**WHAT YOU ARE ASKED TO DO**
Please print every record below exactly as it reads.

RECORDED DATA below:

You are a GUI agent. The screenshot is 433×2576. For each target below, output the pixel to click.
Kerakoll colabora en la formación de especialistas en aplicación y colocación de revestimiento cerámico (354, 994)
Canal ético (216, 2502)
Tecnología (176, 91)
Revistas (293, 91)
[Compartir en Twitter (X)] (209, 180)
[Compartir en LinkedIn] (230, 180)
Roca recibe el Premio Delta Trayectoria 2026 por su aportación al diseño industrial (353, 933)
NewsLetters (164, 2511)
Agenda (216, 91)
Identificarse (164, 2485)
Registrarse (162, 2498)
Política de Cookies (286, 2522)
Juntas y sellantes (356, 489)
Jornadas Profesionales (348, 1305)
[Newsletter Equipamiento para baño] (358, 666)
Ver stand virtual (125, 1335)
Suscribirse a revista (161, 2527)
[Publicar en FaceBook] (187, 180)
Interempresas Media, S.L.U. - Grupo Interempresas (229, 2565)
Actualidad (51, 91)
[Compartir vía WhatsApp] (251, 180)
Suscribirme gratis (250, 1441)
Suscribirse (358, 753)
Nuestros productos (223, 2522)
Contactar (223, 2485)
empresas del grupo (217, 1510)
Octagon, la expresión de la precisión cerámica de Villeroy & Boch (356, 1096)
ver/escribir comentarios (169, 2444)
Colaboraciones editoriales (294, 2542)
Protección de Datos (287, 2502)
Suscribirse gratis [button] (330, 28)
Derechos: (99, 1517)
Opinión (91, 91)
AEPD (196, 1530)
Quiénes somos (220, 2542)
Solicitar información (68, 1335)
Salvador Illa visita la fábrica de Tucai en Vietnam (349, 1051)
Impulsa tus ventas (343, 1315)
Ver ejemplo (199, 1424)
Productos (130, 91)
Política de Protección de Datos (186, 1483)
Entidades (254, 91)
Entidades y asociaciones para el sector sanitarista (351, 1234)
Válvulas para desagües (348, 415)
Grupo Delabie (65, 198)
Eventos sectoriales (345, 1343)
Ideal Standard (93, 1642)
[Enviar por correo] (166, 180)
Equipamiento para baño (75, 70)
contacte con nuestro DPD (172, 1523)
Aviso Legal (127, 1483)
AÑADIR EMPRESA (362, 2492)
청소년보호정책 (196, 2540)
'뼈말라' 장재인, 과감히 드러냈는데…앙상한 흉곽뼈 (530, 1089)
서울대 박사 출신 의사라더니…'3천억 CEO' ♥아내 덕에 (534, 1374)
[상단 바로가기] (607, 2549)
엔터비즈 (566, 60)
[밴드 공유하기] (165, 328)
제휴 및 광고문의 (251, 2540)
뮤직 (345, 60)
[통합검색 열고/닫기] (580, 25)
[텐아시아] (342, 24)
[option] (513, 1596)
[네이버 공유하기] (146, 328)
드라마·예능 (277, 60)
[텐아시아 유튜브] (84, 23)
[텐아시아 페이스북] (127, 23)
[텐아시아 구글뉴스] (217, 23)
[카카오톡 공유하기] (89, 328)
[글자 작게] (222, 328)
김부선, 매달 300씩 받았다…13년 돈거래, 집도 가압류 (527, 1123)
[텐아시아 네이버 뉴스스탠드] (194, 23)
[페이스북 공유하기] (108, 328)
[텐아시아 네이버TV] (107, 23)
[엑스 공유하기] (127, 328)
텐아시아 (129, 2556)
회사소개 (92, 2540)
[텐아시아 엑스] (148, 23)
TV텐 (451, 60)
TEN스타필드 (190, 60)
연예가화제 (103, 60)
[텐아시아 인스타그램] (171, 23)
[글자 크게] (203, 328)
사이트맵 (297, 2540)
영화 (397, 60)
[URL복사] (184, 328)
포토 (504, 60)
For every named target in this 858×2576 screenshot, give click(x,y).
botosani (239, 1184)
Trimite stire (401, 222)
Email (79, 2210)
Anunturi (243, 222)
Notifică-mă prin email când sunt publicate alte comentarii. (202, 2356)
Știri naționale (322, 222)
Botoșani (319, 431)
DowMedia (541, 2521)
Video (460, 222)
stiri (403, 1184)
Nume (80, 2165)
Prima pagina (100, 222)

End of RECORDED DATA.

**TASK ANSWER**
You are a GUI agent. The screenshot is 433×2576. For each target below, output the pixel to click.
Kerakoll colabora en la formación de especialistas en aplicación y colocación de revestimiento cerámico (354, 994)
Canal ético (216, 2502)
Tecnología (176, 91)
Revistas (293, 91)
[Compartir en Twitter (X)] (209, 180)
[Compartir en LinkedIn] (230, 180)
Roca recibe el Premio Delta Trayectoria 2026 por su aportación al diseño industrial (353, 933)
NewsLetters (164, 2511)
Agenda (216, 91)
Identificarse (164, 2485)
Registrarse (162, 2498)
Política de Cookies (286, 2522)
Juntas y sellantes (356, 489)
Jornadas Profesionales (348, 1305)
[Newsletter Equipamiento para baño] (358, 666)
Ver stand virtual (125, 1335)
Suscribirse a revista (161, 2527)
[Publicar en FaceBook] (187, 180)
Interempresas Media, S.L.U. - Grupo Interempresas (229, 2565)
Actualidad (51, 91)
[Compartir vía WhatsApp] (251, 180)
Suscribirme gratis (250, 1441)
Suscribirse (358, 753)
Nuestros productos (223, 2522)
Contactar (223, 2485)
empresas del grupo (217, 1510)
Octagon, la expresión de la precisión cerámica de Villeroy & Boch (356, 1096)
ver/escribir comentarios (169, 2444)
Colaboraciones editoriales (294, 2542)
Protección de Datos (287, 2502)
Suscribirse gratis [button] (330, 28)
Derechos: (99, 1517)
Opinión (91, 91)
AEPD (196, 1530)
Quiénes somos (220, 2542)
Solicitar información (68, 1335)
Salvador Illa visita la fábrica de Tucai en Vietnam (349, 1051)
Impulsa tus ventas (343, 1315)
Ver ejemplo (199, 1424)
Productos (130, 91)
Política de Protección de Datos (186, 1483)
Entidades (254, 91)
Entidades y asociaciones para el sector sanitarista (351, 1234)
Válvulas para desagües (348, 415)
Grupo Delabie (65, 198)
Eventos sectoriales (345, 1343)
Ideal Standard (93, 1642)
[Enviar por correo] (166, 180)
Equipamiento para baño (75, 70)
contacte con nuestro DPD (172, 1523)
Aviso Legal (127, 1483)
AÑADIR EMPRESA (362, 2492)
청소년보호정책 (196, 2540)
'뼈말라' 장재인, 과감히 드러냈는데…앙상한 흉곽뼈 (530, 1089)
서울대 박사 출신 의사라더니…'3천억 CEO' ♥아내 덕에 (534, 1374)
[상단 바로가기] (607, 2549)
엔터비즈 (566, 60)
[밴드 공유하기] (165, 328)
제휴 및 광고문의 (251, 2540)
뮤직 (345, 60)
[통합검색 열고/닫기] (580, 25)
[텐아시아] (342, 24)
[option] (513, 1596)
[네이버 공유하기] (146, 328)
드라마·예능 (277, 60)
[텐아시아 유튜브] (84, 23)
[텐아시아 페이스북] (127, 23)
[텐아시아 구글뉴스] (217, 23)
[카카오톡 공유하기] (89, 328)
[글자 작게] (222, 328)
김부선, 매달 300씩 받았다…13년 돈거래, 집도 가압류 (527, 1123)
[텐아시아 네이버 뉴스스탠드] (194, 23)
[페이스북 공유하기] (108, 328)
[텐아시아 네이버TV] (107, 23)
[엑스 공유하기] (127, 328)
텐아시아 (129, 2556)
회사소개 (92, 2540)
[텐아시아 엑스] (148, 23)
TV텐 (451, 60)
TEN스타필드 (190, 60)
연예가화제 (103, 60)
[텐아시아 인스타그램] (171, 23)
[글자 크게] (203, 328)
사이트맵 (297, 2540)
영화 (397, 60)
[URL복사] (184, 328)
포토 (504, 60)
For every named target in this 858×2576 screenshot, give click(x,y).
botosani (239, 1184)
Trimite stire (401, 222)
Email (79, 2210)
Anunturi (243, 222)
Notifică-mă prin email când sunt publicate alte comentarii. (202, 2356)
Știri naționale (322, 222)
Botoșani (319, 431)
DowMedia (541, 2521)
Video (460, 222)
stiri (403, 1184)
Nume (80, 2165)
Prima pagina (100, 222)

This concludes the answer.